Apache Hadoop Overview - aerospike-community/aerospike-hadoop GitHub Wiki

Apache Hadoop provides detailed introduction to Hadoop and its associated components comprising the Hadoop Ecosystem. Additionally, they also provide instructions to set up an Apache Hadoop cluster. In our Hands On section, we provide step by step instructions to set up a 3-node Apache Hadoop Cluster along with a instructions to set up a 4th node as an Edge Node to access the cluster. A brief introduction to Hadoop CLI is also provided.

Apache Hadoop Ecosystem

The figure below shows some of the commonly used components in the Hadoop ecosystem.

Apache Hadoop Ecosystem

HDFS

NameNode: Stores metadata - knows where chunks and their replicas are located.
Secondary NameNode: Failover and High Availability solution to NameNode which can otherwise be a single point of failure.
DataNode: Stores chunks of user data, master or replica.

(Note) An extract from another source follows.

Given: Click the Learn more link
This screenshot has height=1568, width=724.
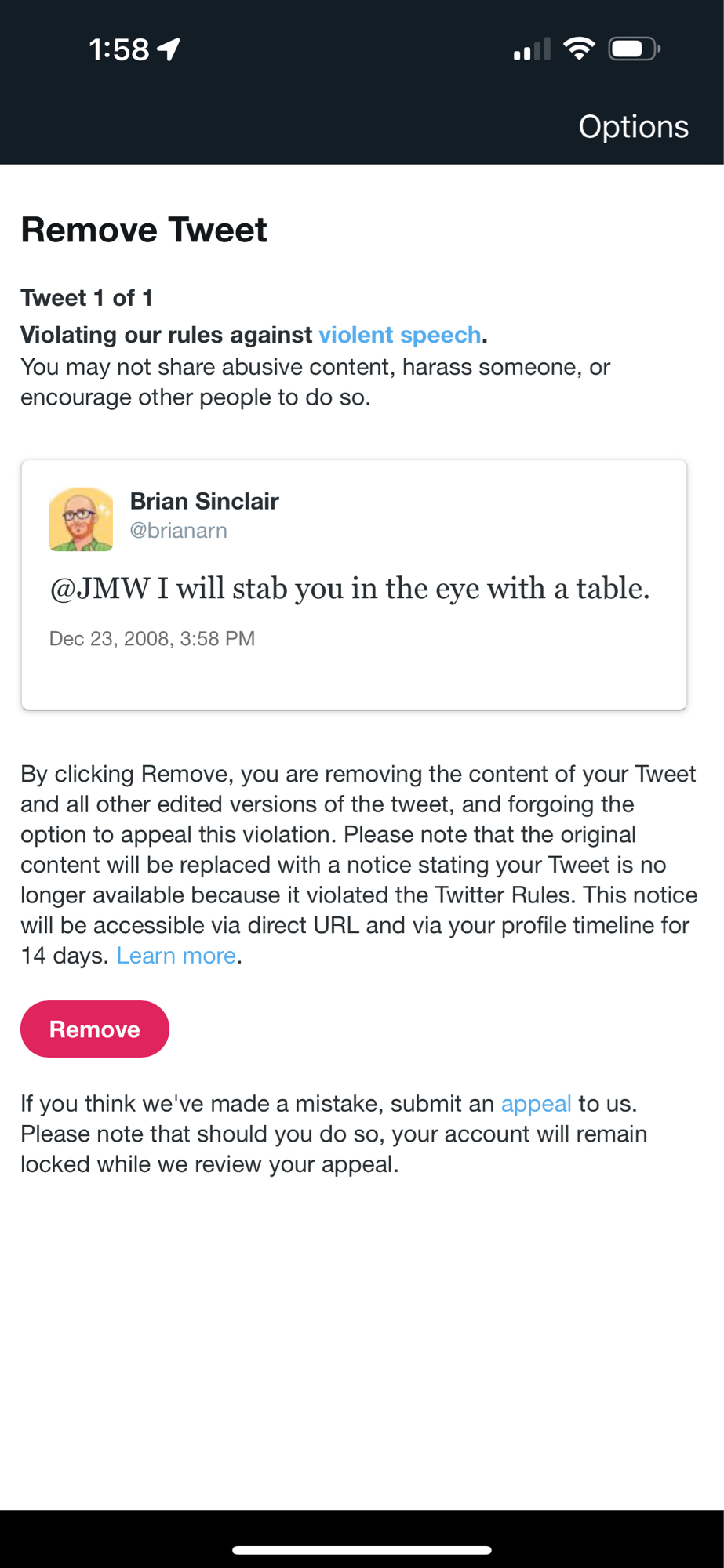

YARN - Yet Another Resource Manager!

JobTracker: Keeps track of the overall job.
TaskTracker: Tracks individual tasks local to the node that comprise the overall Hadoop job.

Data IO

Sqoop: For importing or exporting data between HDFS and Relational Databases.
Flume: For importing or exporting data between HDFS and unstructured data sources, semi-structured data and log files.

Computation

Spark: Designed to exploit in memory distributed computing on data stored in HDFS or other data sources, streaming batch or at rest, for interactive queries or iterative algorithms.
Java Map-Reduce: Write map-reduce jobs in java - most efficient way to execute map-reduce jobs.
PIG Latin: A scripting language that is extremely easy to use which under the covers compiles to map-reduce jobs.
Hive and Hive Query Language: The data warehousing omponent for interacting with “tabular” data in HDFS with HiveQL being similar to SQL. Hive Queries translate to map-reduce jobs.

Cluster Management and Job Automation

ZooKeeper: It is a coordination service for distributed services. For example, it is used by HDFS and Apache HBase.
Oozie: “Fire” off jobs on various Hadoop ecosystem components to run in co-ordination for automating daily schedule of operations.
Hue: Hadoop User Experience is a Graphical User Interface for monitoring and managing a Hadoop cluster.